FDA Misses Drug Decision Deadlines

The bargain embedded in the Prescription Drug User Fee Act is that pharmaceutical manufacturers agree to hefty filing fees when they submit a marketing application to the FDA in return for a quick decision—in general, within 10 months for routine applications and within 6 months for applications for drugs that have the potential to be major breakthroughs. However, this year, the FDA has not lived up to its part of that bargain.

A compilation by analyst Corey Davis of Natixis Bleichroeder Research identified 15 drug applications for which the deadline has passed without an FDA decision. On the list are prasugrel, a blood thinner developed by Lilly and Daiichi Sankyo; algoliptin, a diabetes drug from Takeda; and asenapine, a schizophrenia drug from Schering-Plough. In fact, the number of drugs on the list understates the number of delayed decisions because it excludes applications for which the agency has formally extended review times.

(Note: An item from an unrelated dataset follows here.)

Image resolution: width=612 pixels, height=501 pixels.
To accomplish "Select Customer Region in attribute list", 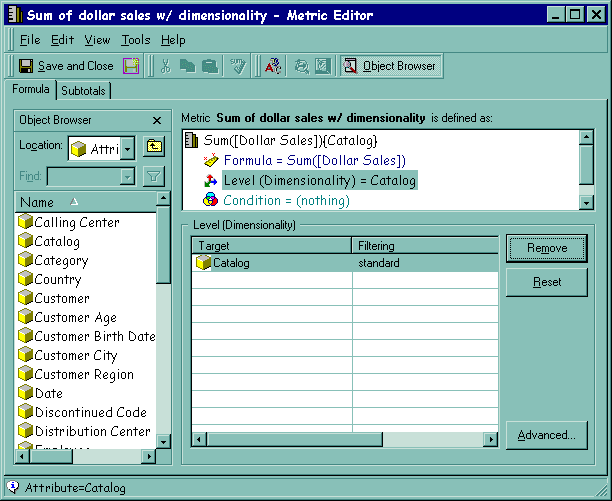I will [x=84, y=374].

The problem is simply one of inadequate staffing. “There have been dramatic increases in workload that have not kept pace with increases in staffing,” explained John K. Jenkins, MD, director of the FDA’s Office of New Drugs.

 

Health Plans’ Class-Action Vioxx Suit Denied

With the Vioxx settlement administrator ready to begin making interim payments to persons who submitted claims for myocardial infarctions or strokes related to using the analgesic, employer-sponsored health plans that paid the medical costs of treating those persons argue that they, too, should be reimbursed. However, the US District Court of the Eastern District of Louisiana, which is handling the Vioxx claim cases, has ruled that if the plans want to make such claims, they must do so individually. The court rejected the plans’ attempt to have their claims heard in 2 large class-action suits.

The decision on the class-action application (In re: Vioxx Products Liability Litigation [MDL1657]) found that it would not be appropriate to handle all the claims together because each plan had different provisions covering reimbursement for medical services as well as different language spelling out its rights to recover payments that enrollees receive from other sources. Moreover, the ruling noted that the petitioners “cannot determine how many plans—or even which plans—they might potentially represent because they do not know who is participating in the settlement.”